Tuesday, 17 May 2011

More on IRM issues with Risk Function under Solvency II

The FSA presentation that appears to have caused the mild outrage with the IRM has actually already featured on this blog - at the time I didn't pick up any undercurrent of an attack on risk professionals in general, so I guess you had to be there.

Having reviewed the IRM's lobbying letter, it certainly has the tone of a rebuke ("recent debates have caused unnecessary confusion" being my favourite line). The presenter was a relatively big hitter at the FSA, so no reason to think this isn't the FSA party line.

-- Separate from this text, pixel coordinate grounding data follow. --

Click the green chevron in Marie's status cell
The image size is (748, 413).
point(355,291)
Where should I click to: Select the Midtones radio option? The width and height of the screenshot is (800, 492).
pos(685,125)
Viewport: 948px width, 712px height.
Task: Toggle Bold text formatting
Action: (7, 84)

What I noted from the rest of the letter was;
  • Felt that the directive is being interpreted to assume a CRO must have risk and actuarial skills
  • Rather harsh contention that the development of ERM-related actuarial qualifications shows that their profession does not provide "sufficiently broad training".
  • "Trend in the market" for hiring business-focused CRO's. Not substantiated, but having looked at the CVs of a couple of the CRO membership it does stack up.
  • Struggled to find an example where risk and actuarial have to collaborate at the moment, using Op Risk modelling as the easy case study.
  • Suggests that actuarial could not perform independent oversight of reserve risk, when via chinese walls or basic separation of duties one would think they could
  • "There have been suggestions that there are no suitable qualifications for risk management professionals" - this must have come verbally at the presentation, as I cannot establish this from the slides. If this was said or even insinuated it is pretty outrageous.
  • Ticklist of risk function attributes under Solvency II matches up largely with the Level 2 and 3 guidance
  • Strange comment that the IRM wants "further guidance" on what constitutes a fully effective risk function, presumably as the FSA and Solvency II views are perceived to have diverged.
I suspect there is a few miles left in this one...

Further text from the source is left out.